COSENZA– L’Asp di Cosenza traccia un bilancio sulla sperimentazione dei tre braccialetti elettronici per il monitoraggio dei parametri sanitari a Longobucco, inseriti nel progetto “Sila protetta”. Solo in due casi è stato necessario effettuare approfondimenti ulteriori, ma non ci sono stati trasferimenti urgenti in ospedale o interventi del 118. Il punto lo ha fatto il commissario straordinario dell’Asp di Cosenza, Vitaliano De Salazar, che subito dopo l’insediamento ha visitato la comunità di Longobucco annunciando l’avvio del progetto, durato un mese.
LONGOBUCCO, I BRACCIALETTI SANITARI FUNZIONANO
«Nei 30 giorni di sperimentazione non si sono verificati eventi tali da richiedere l’attivazione del 118 o il trasferimento dei pazienti in ospedale – ha detto – Si è verificato un solo episodio che ha richiesto la visita presso l’ambulatorio di Longobucco di uno dei partecipanti allo studio.

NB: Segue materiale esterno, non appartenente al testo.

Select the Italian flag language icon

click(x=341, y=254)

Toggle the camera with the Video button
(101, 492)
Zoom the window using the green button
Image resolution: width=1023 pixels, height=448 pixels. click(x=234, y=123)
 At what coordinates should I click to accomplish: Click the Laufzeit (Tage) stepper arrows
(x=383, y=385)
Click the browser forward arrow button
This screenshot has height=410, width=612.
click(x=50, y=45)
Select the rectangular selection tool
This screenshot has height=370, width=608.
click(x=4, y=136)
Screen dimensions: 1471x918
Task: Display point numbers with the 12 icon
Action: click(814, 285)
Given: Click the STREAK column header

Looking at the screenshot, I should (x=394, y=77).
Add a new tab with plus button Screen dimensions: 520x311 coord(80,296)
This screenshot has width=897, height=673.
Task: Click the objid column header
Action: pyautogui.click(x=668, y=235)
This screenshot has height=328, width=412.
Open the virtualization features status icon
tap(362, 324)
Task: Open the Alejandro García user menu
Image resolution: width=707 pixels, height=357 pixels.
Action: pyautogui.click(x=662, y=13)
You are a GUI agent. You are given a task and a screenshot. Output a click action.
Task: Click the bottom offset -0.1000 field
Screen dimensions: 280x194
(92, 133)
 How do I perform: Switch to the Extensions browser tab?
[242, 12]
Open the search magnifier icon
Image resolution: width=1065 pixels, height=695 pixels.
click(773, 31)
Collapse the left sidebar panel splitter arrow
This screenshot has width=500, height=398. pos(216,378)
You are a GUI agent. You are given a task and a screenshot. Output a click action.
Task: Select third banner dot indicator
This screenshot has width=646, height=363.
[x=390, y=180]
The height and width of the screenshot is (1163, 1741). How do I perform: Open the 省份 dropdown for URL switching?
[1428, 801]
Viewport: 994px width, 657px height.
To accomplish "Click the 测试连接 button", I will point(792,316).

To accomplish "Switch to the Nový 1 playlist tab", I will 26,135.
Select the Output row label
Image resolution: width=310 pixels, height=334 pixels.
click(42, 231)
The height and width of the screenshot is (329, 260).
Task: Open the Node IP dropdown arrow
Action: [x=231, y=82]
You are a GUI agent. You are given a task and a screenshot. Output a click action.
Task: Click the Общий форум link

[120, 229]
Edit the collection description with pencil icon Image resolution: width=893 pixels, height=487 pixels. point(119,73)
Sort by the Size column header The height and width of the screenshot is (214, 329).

È stato eseguito un tracciato elettrocardiografico, successivamente refertato in telemedicina, e la paziente è poi tornata a casa dopo che si è accertata l’assenza di condizioni acute da trattare». In un secondo caso, invece, il braccialetto ha individuato valori pressori elevati. «Sarà quindi necessario rivalutare la terapia antipertensiva», ha aggiunto.
«Questi dispositivi si stanno dimostrando uno strumento di screening particolarmente importante perché, oltre a segnalare eventuali eventi acuti, consentono, attraverso il monitoraggio costante dei parametri, di individuare anche valori non adeguatamente controllati. Operano quindi come strumenti di screening cardiovascolare e respiratorio»
IL BILANCIO DEI PRIMI 30 GIORNI DI SPERIMENTAZIONE
Tre i partecipanti alla sperimentazione, uno soltanto «ha avuto necessità di effettuare un elettrocardiogramma dopo l’attivazione dell’allarme nella centrale di monitoraggio», ha spiegato ancora De Salazar. «Le persone coinvolte nella sperimentazione hanno riferito una forte sensazione di sicurezza, sentendosi costantemente monitorate nell’arco delle 24 ore. Attorno a questa esperienza si è inoltre creato grande entusiasmo».
BRACCIALETTO SANITARIO, DOPO LONGOBUCCO PRONTI A ESTENDERE IL PROGRAMMA
Ora ci si prepara ad estendere la sperimentazione e ad avviare un processo di costruzione del servizio allargando la platea gradualmente. “L’Asp procederà all’installazione strutturale di circa trenta braccialetti che verranno assegnati ai pazienti che necessitano di un monitoraggio continuo”, ha annunciato De Salazar. «Ora si esce dalla fase sperimentale e si entra nella pratica clinica vera e propria. Immagino che il progetto possa partire entro uno o due mesi. L’idea nasce dalla necessità di monitorare pazienti che vivono lontano dagli ospedali, spesso soli e con difficoltà nel raggiungere rapidamente un presidio sanitario».
Ma, come dicevamo, il modello Longobucco potrebbe presto essere replicato anche nei grandi ospedali per ridurre la pressione sui pronto soccorso. De Salazar ha infatti anticipato una nuova ipotesi allo studio insieme alla società Medtronic.
ESPERIMENTO PER RIDURRE LA PRESSIONE SUI PRONTO SOCCORSO
«Ho proposto una sperimentazione in pronto soccorso utilizzando questi braccialetti per consentire la dimissione precoce di alcuni pazienti, continuando però a monitorarli a domicilio». Un sistema che potrebbe alleggerire sensibilmente i reparti di emergenza. «Molti pazienti vengono trattenuti in osservazione per 48 ore. L’idea è quella di consentire loro il rientro a casa con il braccialetto elettronico, continuando il monitoraggio a distanza e richiamandoli successivamente per la rivalutazione clinica». Secondo il commissario dell’Asp di Cosenza, il modello potrebbe avere un impatto significativo sull’organizzazione sanitaria. «In questo modo si ridurrebbe sensibilmente la pressione sui pronto soccorso. È un problema globale: riguarda Cosenza così come Boston e tutte le grandi realtà sanitarie».